Neural-network imputation of rounded zeros in compositional data

Description

Imputes rounded zeros (values below a detection limit) in compositional data with a configurable neural network, following Templ (2021). Each part with rounded zeros is pivoted to the front, transformed to pivot log-ratio coordinates, regressed on the remaining coordinates, censored at the detection limit, and back-transformed with preservation of the observed absolute values.

Usage

impNNetCoDa(
  x,
  dl = NULL,
  label = 0,
  coda = TRUE,
  correction = c("truncate", "expectation", "none"),
  initialize = "kNNa",
  arch = NULL,
  m = 1L,
  backend = c("torch", "keras"),
  iterations = 2L,
  eps = 0.01,
  normalize = TRUE,
  epochs = 400L,
  patience = 40L,
  validation_split = 0.2,
  batch_size = 32L,
  seed = NULL,
  verbose = FALSE,
  ...
)

Arguments

x

a data.frame of compositional parts (positive values; rounded zeros marked by label).

dl

detection limits, a numeric vector of length ncol(x). Required unless correction = "none".

label

the value marking a rounded zero in x (converted to NA internally). Default 0.

coda

if TRUE (default), work in pivot log-ratio coordinates; if FALSE, impute on the raw scale (ablation).

correction

censoring of imputed values: "truncate" (default; set values above the detection limit to the limit, per Templ 2021), "expectation" (truncated-normal mean; opt-in, beyond Templ 2021), or "none" (no censoring).

initialize

starting values for the rounded zeros: "kNNa" (default, compositional kNN), "knn", "hotdeck", or "mean".

arch

a deepimp_arch() object, or NULL to build one from ....

m

number of stochastic replicate completions (not valid multiple imputation; see impNNet()).

backend

"torch" (default) or "keras" (optional; requires keras3).

iterations

maximum number of chained sweeps.

eps

convergence tolerance on the standardised mean change.

normalize

standardise numeric predictors.

epochs, patience, validation_split, batch_size

training controls.

seed

optional integer seed (sets the R and backend RNGs).
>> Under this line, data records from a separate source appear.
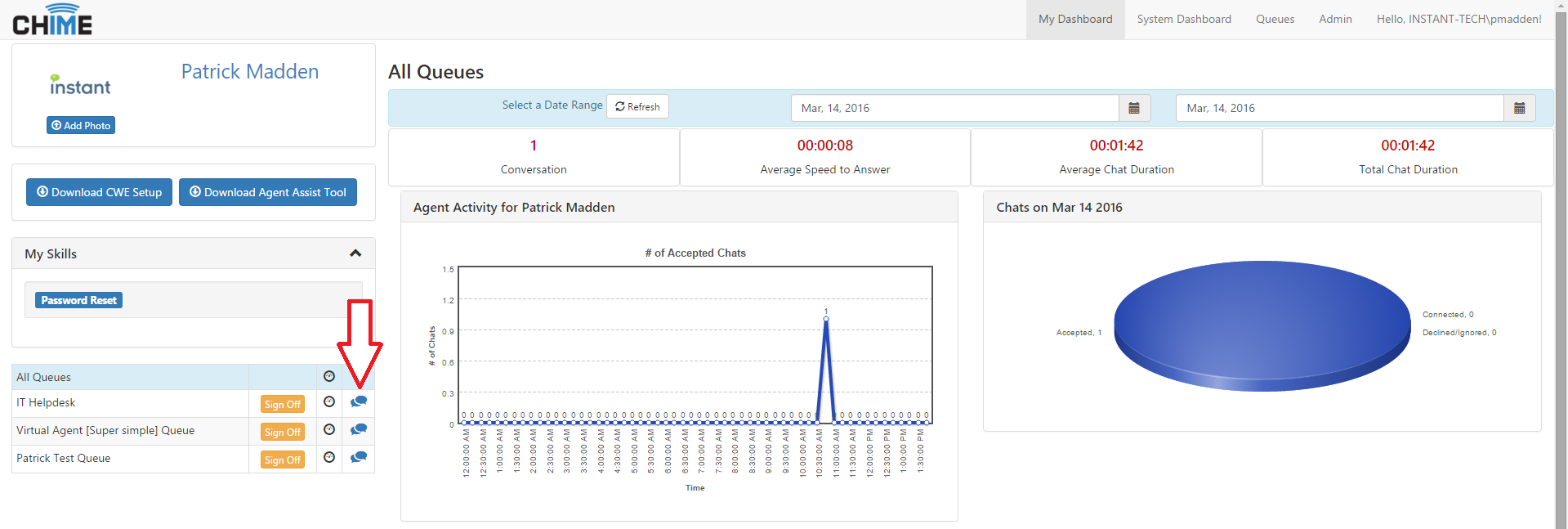This screenshot has width=1568, height=529.
Task: Open the user greeting menu
Action: click(1459, 19)
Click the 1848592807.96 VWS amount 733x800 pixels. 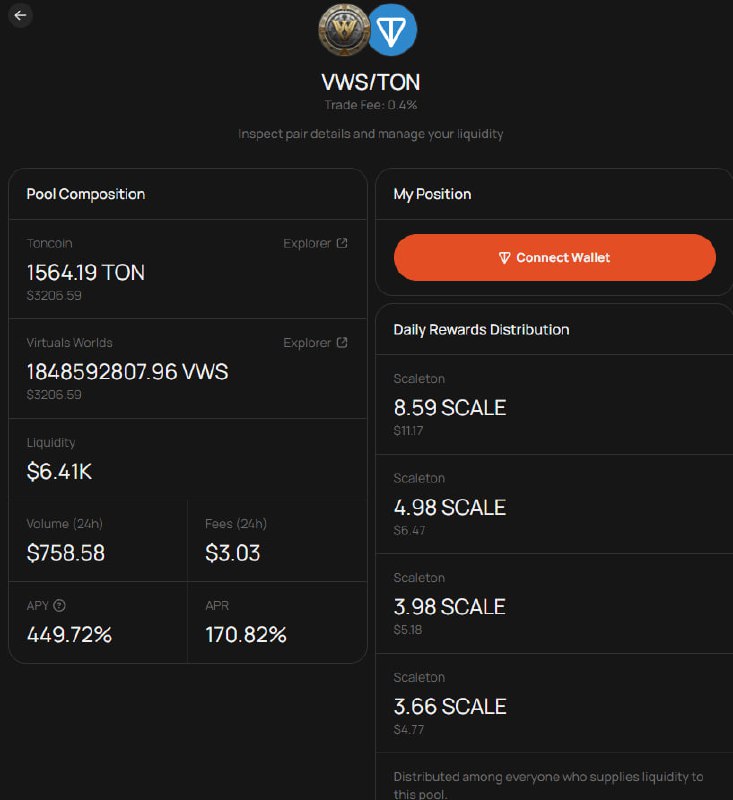128,372
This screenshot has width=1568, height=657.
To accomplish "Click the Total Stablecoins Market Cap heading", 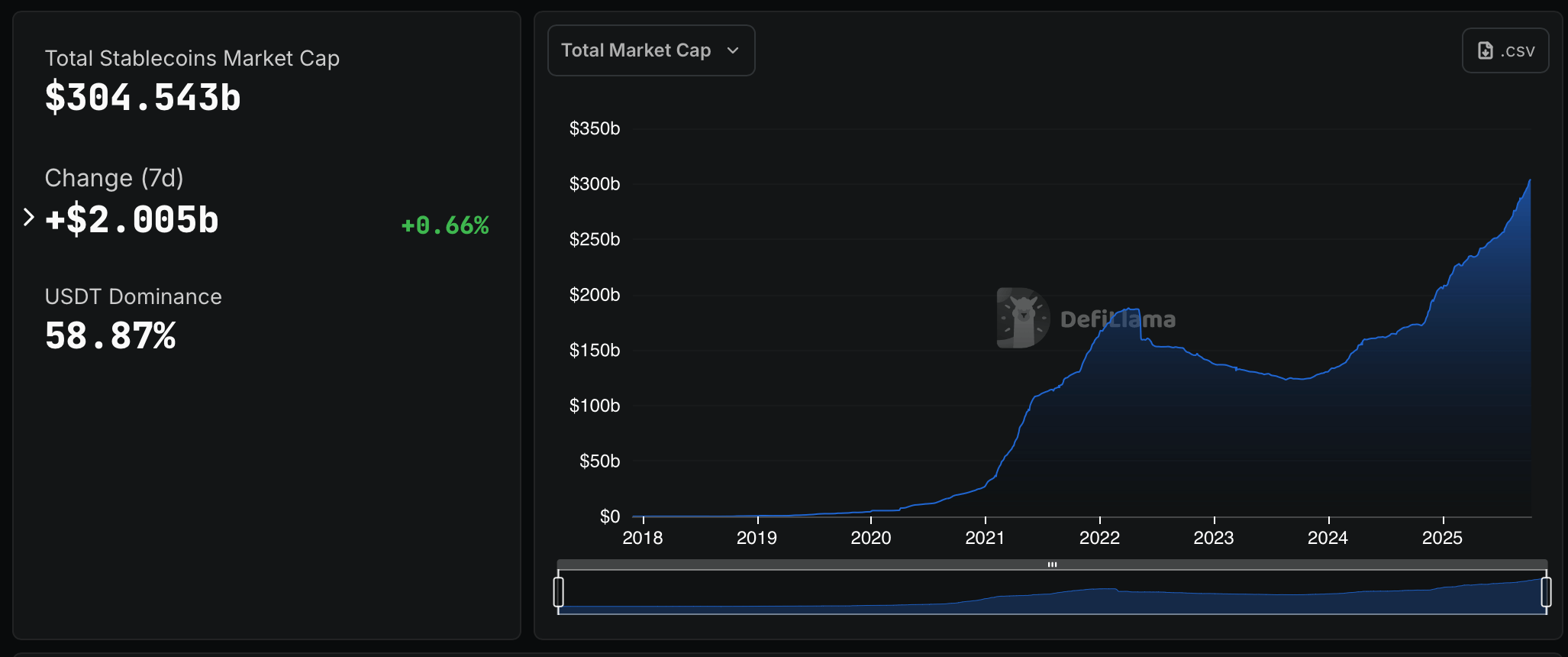I will (x=192, y=59).
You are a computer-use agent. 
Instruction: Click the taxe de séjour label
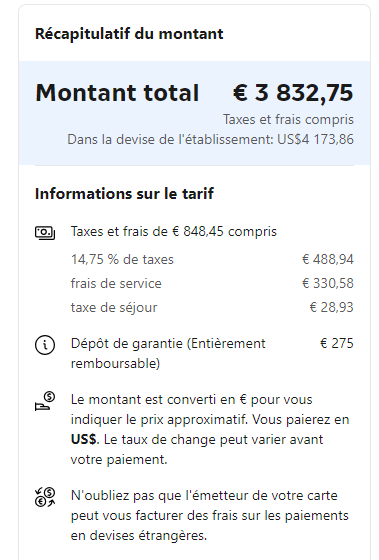pyautogui.click(x=114, y=308)
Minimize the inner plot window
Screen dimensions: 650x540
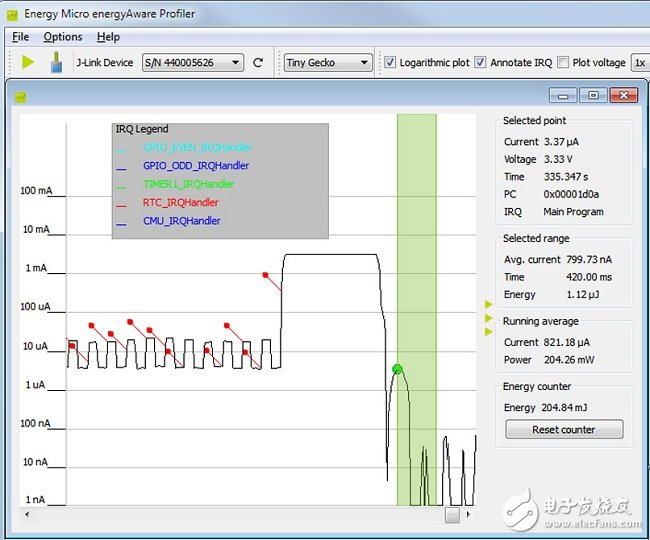tap(565, 95)
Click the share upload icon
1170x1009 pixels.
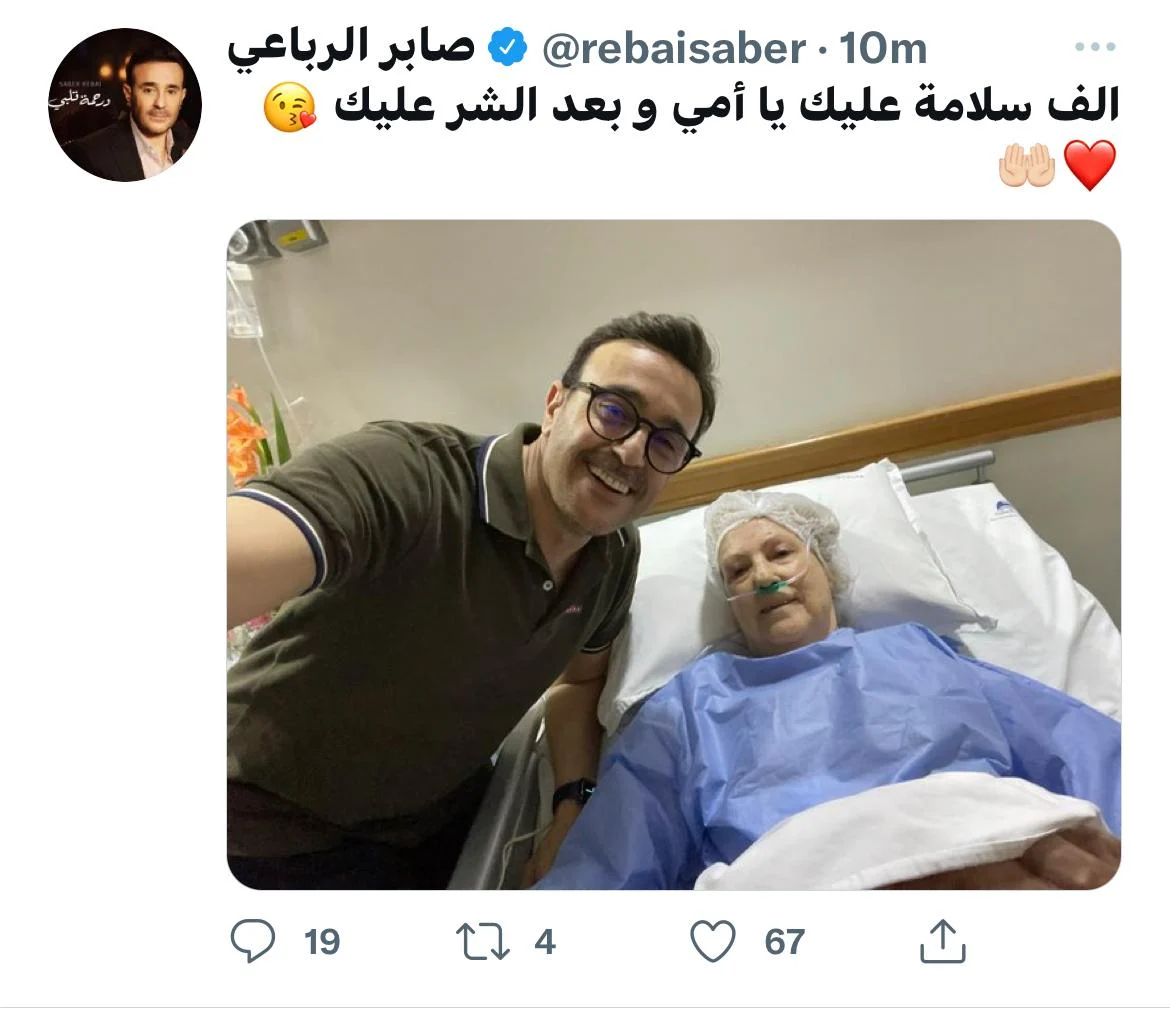(x=943, y=940)
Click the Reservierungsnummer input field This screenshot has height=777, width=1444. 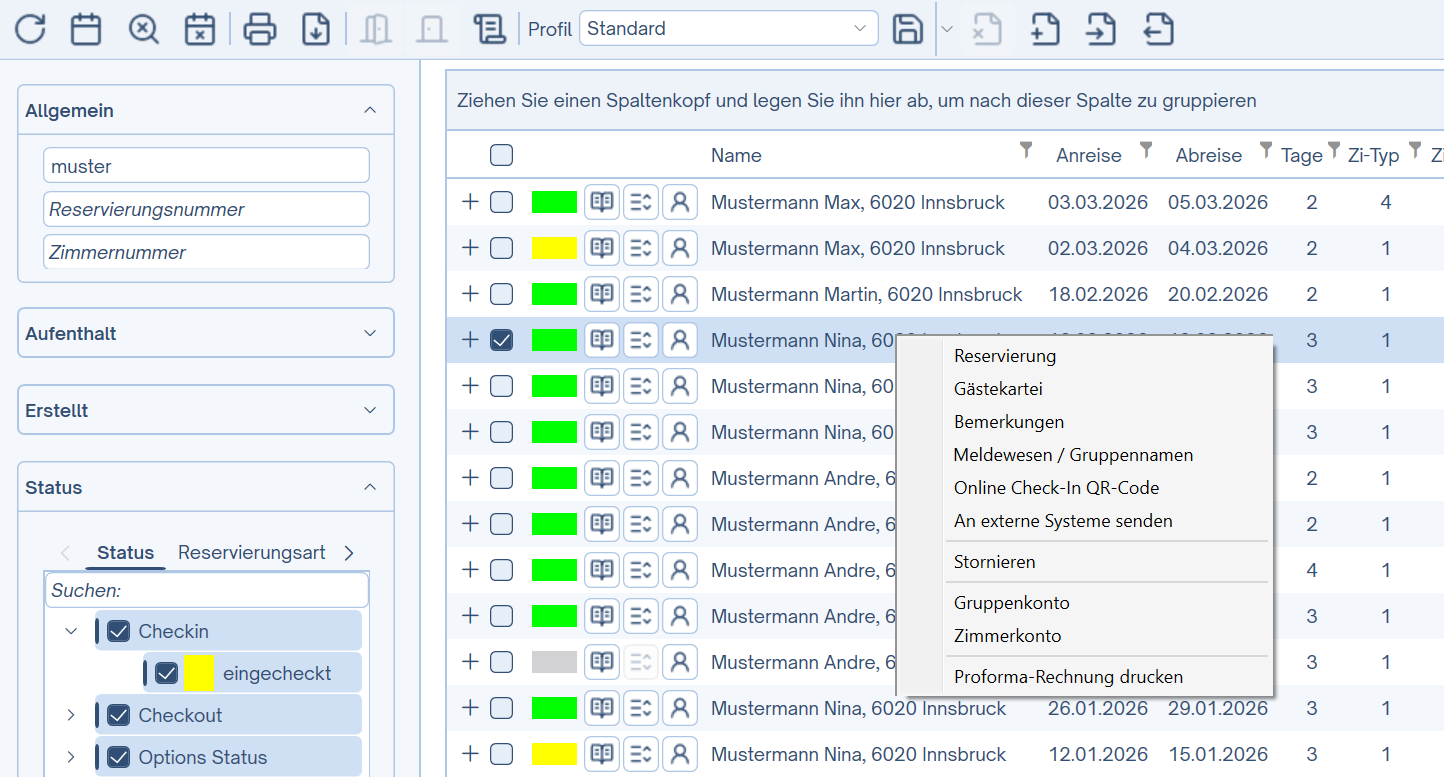206,209
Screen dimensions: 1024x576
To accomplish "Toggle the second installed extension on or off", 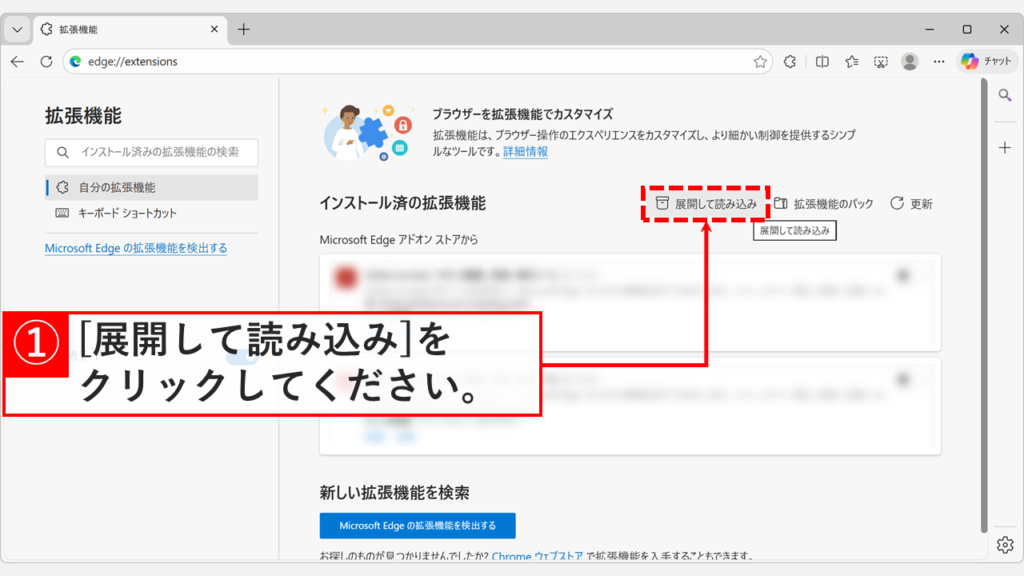I will pos(903,378).
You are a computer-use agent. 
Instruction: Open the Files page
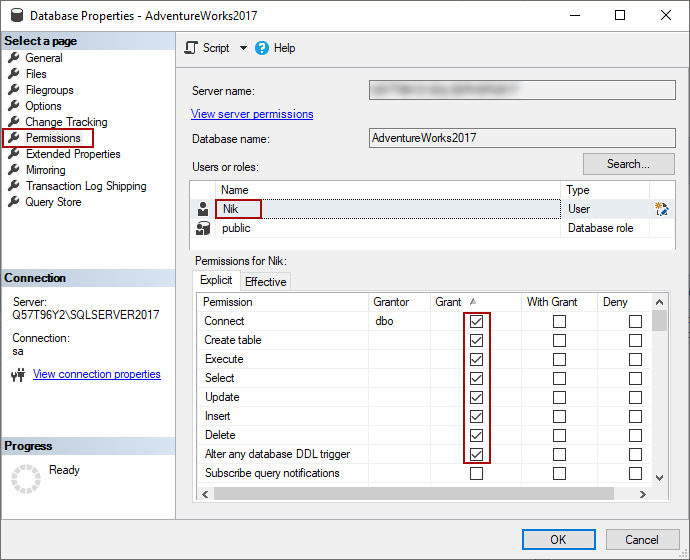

Exact reproducibility is guaranteed when dropout = 0; with dropout > 0 the backend's training-time mask sampling is not fully pinned by the seed in the current torch build, so repeated runs are close but may not be bit-identical.

verbose

print progress.

...

architecture scalar overrides forwarded to deepimp_arch().

Value

a "deepimp" object; read the data with getImputed().

Author(s)

Matthias Templ

References

Templ, M. (2021) Imputation of rounded zeros for high-dimensional compositional data.

See Also

impNNet(), deepimp_arch(), getImputed()

Examples

if (requireNamespace("torch", quietly = TRUE) && torch::torch_is_installed()) {

  set.seed(1)
  x <- data.frame(a = runif(50, 5, 10), b = runif(50, 5, 10), c = runif(50, 5, 10))
  x$a[1:5] <- 0
  imp <- impNNetCoDa(x, dl = c(1, 1, 1), label = 0,
                     arch = deepimp_arch_small(), epochs = 5, seed = 1)
  head(getImputed(imp))

}

Construct a deepimp object

Description

Low-level constructor for the object returned by impNNet(). Most users do not call this directly; use getImputed() to read the completed data.

Usage

new_deepimp(data, imputed, arch, info = list())

Arguments

data

data.frame with missing values (original input).

imputed

list of completed data.frames (one per imputation).

arch

a deepimp_arch() object describing the network.

info

list with training metadata (backend, vartypes, convergence, ...).

Value

an object of class "deepimp".

See Also

getImputed(), impNNet()